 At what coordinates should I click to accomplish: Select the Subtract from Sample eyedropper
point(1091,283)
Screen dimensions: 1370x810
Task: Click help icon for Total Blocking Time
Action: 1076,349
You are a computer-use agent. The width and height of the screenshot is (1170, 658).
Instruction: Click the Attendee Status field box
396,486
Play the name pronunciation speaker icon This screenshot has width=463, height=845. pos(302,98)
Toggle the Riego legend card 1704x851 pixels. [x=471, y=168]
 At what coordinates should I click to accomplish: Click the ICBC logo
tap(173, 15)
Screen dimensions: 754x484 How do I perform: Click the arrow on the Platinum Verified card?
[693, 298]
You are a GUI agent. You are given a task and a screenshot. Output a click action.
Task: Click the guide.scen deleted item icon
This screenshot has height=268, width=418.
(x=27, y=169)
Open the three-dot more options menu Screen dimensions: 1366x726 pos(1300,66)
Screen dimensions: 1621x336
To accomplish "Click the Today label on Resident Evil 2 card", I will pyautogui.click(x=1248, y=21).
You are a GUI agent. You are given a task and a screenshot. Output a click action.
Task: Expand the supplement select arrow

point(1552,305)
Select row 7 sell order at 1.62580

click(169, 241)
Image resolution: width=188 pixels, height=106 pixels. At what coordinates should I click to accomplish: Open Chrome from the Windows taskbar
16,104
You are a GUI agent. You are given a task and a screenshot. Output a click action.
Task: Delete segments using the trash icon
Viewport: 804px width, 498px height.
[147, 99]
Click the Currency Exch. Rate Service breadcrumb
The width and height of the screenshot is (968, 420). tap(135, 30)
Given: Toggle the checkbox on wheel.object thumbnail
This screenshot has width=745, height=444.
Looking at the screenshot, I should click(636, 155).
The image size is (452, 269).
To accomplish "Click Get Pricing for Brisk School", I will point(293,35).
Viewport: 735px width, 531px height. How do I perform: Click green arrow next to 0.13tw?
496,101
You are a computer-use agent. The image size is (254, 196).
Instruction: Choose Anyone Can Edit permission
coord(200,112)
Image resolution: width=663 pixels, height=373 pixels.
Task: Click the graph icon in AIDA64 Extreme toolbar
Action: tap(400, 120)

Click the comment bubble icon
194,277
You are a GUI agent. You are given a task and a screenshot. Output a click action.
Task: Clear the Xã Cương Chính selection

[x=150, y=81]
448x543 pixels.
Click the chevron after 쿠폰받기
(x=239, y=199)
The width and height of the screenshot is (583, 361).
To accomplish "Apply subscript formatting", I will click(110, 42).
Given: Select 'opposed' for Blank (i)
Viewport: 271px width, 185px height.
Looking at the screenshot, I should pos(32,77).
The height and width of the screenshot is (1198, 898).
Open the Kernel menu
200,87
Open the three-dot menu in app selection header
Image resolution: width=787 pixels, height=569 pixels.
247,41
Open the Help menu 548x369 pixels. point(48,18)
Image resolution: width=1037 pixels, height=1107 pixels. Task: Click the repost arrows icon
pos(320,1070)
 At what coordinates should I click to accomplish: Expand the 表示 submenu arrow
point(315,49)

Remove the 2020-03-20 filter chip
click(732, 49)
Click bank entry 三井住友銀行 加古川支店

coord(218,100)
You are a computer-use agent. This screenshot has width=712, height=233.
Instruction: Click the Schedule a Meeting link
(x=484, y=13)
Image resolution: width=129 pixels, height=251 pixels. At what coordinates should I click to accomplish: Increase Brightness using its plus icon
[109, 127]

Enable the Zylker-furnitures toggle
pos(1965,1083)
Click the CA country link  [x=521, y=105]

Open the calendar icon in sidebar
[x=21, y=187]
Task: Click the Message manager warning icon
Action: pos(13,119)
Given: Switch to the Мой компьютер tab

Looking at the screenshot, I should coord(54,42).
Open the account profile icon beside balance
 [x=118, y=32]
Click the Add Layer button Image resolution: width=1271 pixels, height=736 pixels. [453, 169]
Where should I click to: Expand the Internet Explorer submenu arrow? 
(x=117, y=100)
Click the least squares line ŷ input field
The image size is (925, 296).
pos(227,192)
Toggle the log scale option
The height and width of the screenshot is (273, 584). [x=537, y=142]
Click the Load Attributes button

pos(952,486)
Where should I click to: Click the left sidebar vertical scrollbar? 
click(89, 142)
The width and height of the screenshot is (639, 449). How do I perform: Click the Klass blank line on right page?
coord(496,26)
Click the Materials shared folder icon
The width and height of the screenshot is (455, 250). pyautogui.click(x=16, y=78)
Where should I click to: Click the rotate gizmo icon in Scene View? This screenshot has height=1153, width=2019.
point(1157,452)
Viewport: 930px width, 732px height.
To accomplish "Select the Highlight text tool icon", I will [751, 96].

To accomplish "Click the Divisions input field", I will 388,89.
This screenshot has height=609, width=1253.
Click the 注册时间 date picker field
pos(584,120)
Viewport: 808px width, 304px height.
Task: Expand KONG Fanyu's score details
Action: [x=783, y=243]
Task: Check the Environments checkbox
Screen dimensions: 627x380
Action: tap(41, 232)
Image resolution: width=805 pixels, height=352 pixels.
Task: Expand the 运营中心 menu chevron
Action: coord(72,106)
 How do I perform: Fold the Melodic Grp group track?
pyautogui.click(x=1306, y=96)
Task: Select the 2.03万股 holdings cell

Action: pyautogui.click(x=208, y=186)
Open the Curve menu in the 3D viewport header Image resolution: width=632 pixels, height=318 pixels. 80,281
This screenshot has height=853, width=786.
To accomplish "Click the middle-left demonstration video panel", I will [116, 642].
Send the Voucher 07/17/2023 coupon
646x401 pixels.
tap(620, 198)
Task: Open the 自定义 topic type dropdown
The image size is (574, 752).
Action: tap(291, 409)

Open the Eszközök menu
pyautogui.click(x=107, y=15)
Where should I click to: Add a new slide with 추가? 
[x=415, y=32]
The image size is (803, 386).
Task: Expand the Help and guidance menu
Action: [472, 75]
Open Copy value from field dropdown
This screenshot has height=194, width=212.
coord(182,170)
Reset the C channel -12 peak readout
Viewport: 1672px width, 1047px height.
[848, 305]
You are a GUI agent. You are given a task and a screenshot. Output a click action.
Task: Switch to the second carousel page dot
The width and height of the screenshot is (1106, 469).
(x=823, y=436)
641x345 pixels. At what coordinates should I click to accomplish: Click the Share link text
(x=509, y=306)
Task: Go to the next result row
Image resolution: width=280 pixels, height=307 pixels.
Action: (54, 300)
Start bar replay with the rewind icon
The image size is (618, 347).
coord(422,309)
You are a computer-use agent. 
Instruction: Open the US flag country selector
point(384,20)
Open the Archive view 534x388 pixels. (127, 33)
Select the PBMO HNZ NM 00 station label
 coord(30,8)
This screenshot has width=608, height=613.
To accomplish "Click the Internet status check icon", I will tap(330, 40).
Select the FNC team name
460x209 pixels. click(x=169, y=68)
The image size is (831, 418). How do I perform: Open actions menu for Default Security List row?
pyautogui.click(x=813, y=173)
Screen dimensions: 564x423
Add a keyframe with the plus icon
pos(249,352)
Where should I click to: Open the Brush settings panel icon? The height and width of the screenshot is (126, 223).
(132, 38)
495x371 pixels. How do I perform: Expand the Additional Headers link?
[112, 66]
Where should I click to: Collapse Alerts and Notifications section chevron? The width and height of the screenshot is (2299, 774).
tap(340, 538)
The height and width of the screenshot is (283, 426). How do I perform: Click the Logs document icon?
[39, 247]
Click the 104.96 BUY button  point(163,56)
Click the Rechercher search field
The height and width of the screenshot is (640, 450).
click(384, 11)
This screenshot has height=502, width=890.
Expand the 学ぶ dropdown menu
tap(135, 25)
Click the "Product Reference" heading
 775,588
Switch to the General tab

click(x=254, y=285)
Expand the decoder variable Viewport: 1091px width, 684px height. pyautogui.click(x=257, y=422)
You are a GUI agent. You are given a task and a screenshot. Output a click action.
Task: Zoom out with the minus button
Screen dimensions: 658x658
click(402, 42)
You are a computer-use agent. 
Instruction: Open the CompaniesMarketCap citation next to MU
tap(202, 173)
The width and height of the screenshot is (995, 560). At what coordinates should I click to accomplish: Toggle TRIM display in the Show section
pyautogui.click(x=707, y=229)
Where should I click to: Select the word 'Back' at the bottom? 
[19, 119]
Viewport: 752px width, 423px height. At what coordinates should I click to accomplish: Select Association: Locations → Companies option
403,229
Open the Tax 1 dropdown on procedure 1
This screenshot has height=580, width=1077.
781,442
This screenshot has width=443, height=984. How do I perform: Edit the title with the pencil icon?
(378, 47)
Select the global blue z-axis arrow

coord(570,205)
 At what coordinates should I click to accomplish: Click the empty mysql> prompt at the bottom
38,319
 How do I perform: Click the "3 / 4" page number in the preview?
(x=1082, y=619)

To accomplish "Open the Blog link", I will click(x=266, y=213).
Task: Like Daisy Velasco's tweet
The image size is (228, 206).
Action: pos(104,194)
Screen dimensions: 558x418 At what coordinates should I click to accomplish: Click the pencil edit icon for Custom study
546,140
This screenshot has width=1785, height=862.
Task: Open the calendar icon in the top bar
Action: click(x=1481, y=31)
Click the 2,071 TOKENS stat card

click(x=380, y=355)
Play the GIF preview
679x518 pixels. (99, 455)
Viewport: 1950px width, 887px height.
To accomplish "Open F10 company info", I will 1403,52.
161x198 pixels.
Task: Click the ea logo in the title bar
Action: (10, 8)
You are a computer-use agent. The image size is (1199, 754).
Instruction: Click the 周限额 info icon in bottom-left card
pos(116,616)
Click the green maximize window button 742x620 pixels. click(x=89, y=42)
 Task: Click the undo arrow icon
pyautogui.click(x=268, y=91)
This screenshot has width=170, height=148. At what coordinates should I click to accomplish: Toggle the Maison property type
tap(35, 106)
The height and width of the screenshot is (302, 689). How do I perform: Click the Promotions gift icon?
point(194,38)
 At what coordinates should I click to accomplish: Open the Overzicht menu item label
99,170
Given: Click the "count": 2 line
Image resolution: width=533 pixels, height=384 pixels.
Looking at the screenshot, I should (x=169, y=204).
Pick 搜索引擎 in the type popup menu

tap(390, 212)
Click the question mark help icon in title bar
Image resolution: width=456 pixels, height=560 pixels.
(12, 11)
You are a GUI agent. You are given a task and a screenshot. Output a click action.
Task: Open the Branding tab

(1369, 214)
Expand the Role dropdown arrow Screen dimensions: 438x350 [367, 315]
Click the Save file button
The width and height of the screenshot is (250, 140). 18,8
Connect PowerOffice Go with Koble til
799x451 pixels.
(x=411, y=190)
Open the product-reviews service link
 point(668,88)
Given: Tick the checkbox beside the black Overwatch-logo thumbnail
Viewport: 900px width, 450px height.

**REQUIRED TASK:** Render every line of the listing from the one containing "Open the Eszközök menu" down to the one containing "(x=823, y=436)", both included, as a numbered list, omitting blank lines.

**CORRECT RESULT:**
1. Open the Eszközök menu
2. pyautogui.click(x=107, y=15)
3. Where should I click to: Add a new slide with 추가? 
4. [x=415, y=32]
5. The image size is (803, 386).
6. Task: Expand the Help and guidance menu
7. Action: [472, 75]
8. Open Copy value from field dropdown
9. This screenshot has height=194, width=212.
10. coord(182,170)
11. Reset the C channel -12 peak readout
12. Viewport: 1672px width, 1047px height.
13. [848, 305]
14. You are a GUI agent. You are given a task and a screenshot. Output a click action.
15. Task: Switch to the second carousel page dot
16. The width and height of the screenshot is (1106, 469).
17. (x=823, y=436)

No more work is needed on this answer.